Mais c’est précisément là que réside l’avantage. Ne pas avoir d’héritage à entretenir signifie une liberté totale. « On a pas de passif non plus et donc en fait, on part un peu d’une feuille blanche pour créer une marque de zéro et donc on peut se permettre peut-être plus de liberté qu’un autre acteur. » Cette liberté a permis de construire une identité de marque forte, basée sur trois piliers différenciants qui répondent directement aux attentes d’une nouvelle génération de consommateurs.
Les trois piliers de la différenciation d’EPC
Le nom EPC signifie « Épicurien », un choix qui reflète l’ADN de la marque. Cette identité s’articule autour de trois axes fondamentaux. Premièrement, un partenariat équitable avec les vignerons. « Avec nous, ce sont les vignerons qui élaborent de A à Z le champagne », explique Camille. Contrairement au modèle de négoce où les grandes maisons achètent le raisin, EPC valorise le savoir-faire des artisans en leur permettant de maîtriser tout le processus, assurant ainsi une rémunération plus juste.
Le deuxième pilier est la traçabilité. À l’heure où les consommateurs veulent savoir ce qu’ils consomment, EPC joue la carte de la transparence totale. « Sur chacune de nos cuvées, on indique la carte d’identité du champagne : le lieu d’élaboration, le terroir, avec qui on a collaboré, le taux de sucre et on va minimiser aussi tout ce qui est additif, faut vraiment laisser toute la place au vin. »

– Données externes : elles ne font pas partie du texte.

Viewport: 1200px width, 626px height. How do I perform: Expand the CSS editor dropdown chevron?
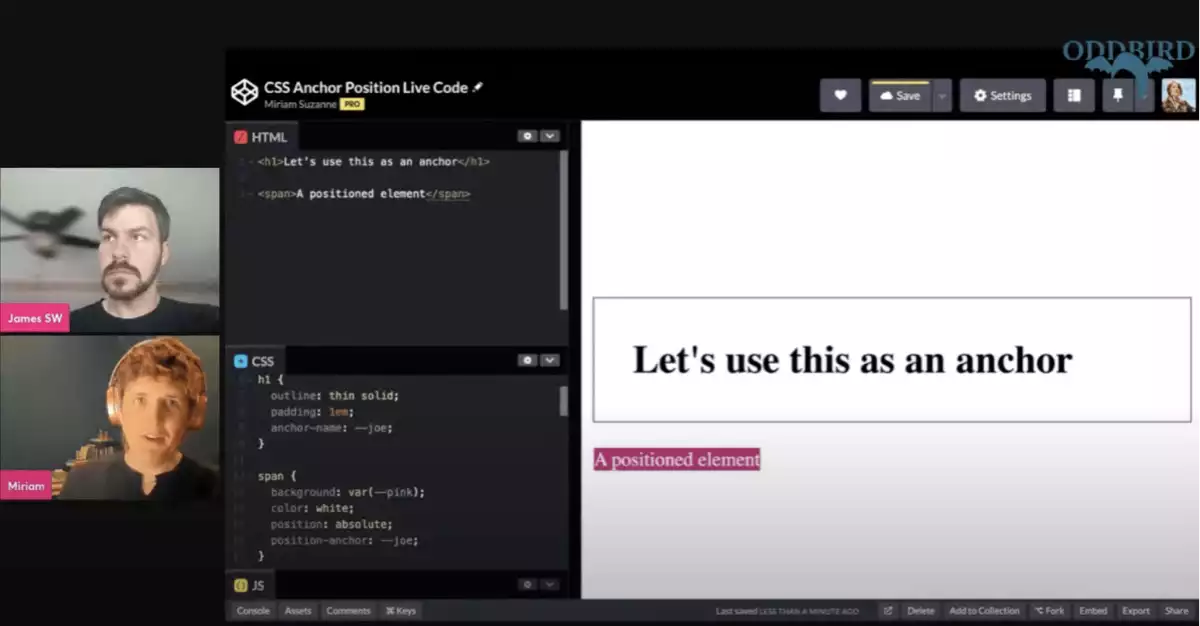[549, 360]
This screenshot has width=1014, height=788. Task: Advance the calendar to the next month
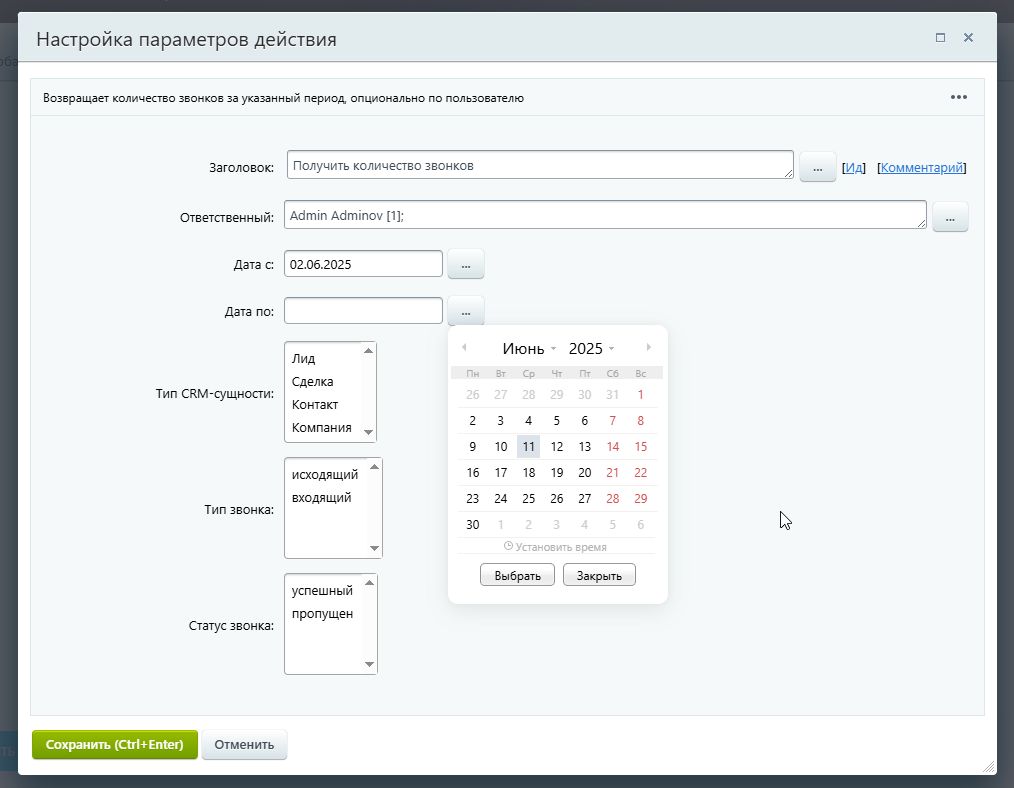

Enfin, le troisième pilier est une image de marque qui apporte « un vent de liberté sur le champagne ». Il s’agit de dépoussiérer l’image parfois rigide du champagne pour la rendre plus accessible et en phase avec son époque, sans jamais sacrifier la qualité.
Par où commencer ? La stratégie pour lancer une marque de luxe avec peu de moyens
Lancer un produit, surtout dans le luxe, exige une stratégie mûrement réfléchie. Pour Camille et son équipe, le point de départ n’est ni le produit, ni le marketing, mais le consommateur. Leur mantra est sans appel : « Notre avis ne vaut rien, seul celui des consommateurs compte. » Cette conviction a dicté chaque étape du lancement.
L’étape zéro : écouter le consommateur avant tout
Avant même de créer la marque, la première action a été de mener une étude de marché luxe rigoureuse, mais avec les moyens du bord. « On a commencé par des études quantitatives et qualitatives qu’on a fait avec nos moyens, parce qu’à l’époque on avait des moyens très limités. » Leur ingéniosité prouve qu’il est possible de recueillir des données précieuses sans un budget colossal.
Pour le quantitatif, ils ont créé un questionnaire en ligne diffusé à leurs réseaux, récoltant plus de 250 réponses, un échantillon déjà représentatif. Pour le qualitatif, l’approche a été tout aussi créative : « On a recruté des gens en fait en allant les chercher sur les réseaux sociaux par exemple et on leur a dit ‘bah voilà, on organise une table ronde pour discuter champagne et vous repartirez avec une bouteille de champagne à la fin’. » Une méthode simple et efficace pour obtenir des insights profonds et affronter directement le regard des futurs clients.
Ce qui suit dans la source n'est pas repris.